## Task brief
Each line of the data below that carries the word "Select" needs to be copied.

----- Supplied data -----

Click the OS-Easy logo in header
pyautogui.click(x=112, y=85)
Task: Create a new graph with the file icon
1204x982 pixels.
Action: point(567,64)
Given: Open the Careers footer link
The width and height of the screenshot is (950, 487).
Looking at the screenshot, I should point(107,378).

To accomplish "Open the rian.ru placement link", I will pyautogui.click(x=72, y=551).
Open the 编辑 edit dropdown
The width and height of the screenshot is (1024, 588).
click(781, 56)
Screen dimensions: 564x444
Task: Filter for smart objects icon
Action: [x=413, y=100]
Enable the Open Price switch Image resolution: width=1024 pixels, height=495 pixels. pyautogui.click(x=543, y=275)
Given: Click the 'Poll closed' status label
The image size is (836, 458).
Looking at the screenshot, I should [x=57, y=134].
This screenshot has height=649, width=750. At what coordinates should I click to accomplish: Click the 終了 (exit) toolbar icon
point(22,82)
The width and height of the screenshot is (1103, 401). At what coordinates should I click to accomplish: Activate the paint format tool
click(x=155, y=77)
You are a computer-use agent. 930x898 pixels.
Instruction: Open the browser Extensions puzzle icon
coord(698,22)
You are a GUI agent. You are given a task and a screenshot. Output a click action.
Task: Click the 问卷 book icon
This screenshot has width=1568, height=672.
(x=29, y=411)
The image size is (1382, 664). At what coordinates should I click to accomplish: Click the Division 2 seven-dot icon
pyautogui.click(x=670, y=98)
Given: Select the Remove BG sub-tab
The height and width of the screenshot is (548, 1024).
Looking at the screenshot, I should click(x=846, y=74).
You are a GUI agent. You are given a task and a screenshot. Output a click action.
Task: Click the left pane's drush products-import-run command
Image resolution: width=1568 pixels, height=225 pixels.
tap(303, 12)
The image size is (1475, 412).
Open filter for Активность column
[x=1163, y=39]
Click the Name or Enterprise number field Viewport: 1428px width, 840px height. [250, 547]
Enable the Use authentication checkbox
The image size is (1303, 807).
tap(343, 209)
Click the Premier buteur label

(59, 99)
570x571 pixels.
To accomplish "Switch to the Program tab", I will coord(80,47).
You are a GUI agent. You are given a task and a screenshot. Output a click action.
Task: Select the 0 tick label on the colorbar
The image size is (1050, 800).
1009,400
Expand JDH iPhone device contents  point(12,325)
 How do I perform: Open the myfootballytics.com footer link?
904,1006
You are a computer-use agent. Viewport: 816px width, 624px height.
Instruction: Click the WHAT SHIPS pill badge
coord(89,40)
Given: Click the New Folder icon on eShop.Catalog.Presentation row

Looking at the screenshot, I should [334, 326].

-----

## Response area
Given: Select the Remove BG sub-tab
Task: Select the 0 tick label on the colorbar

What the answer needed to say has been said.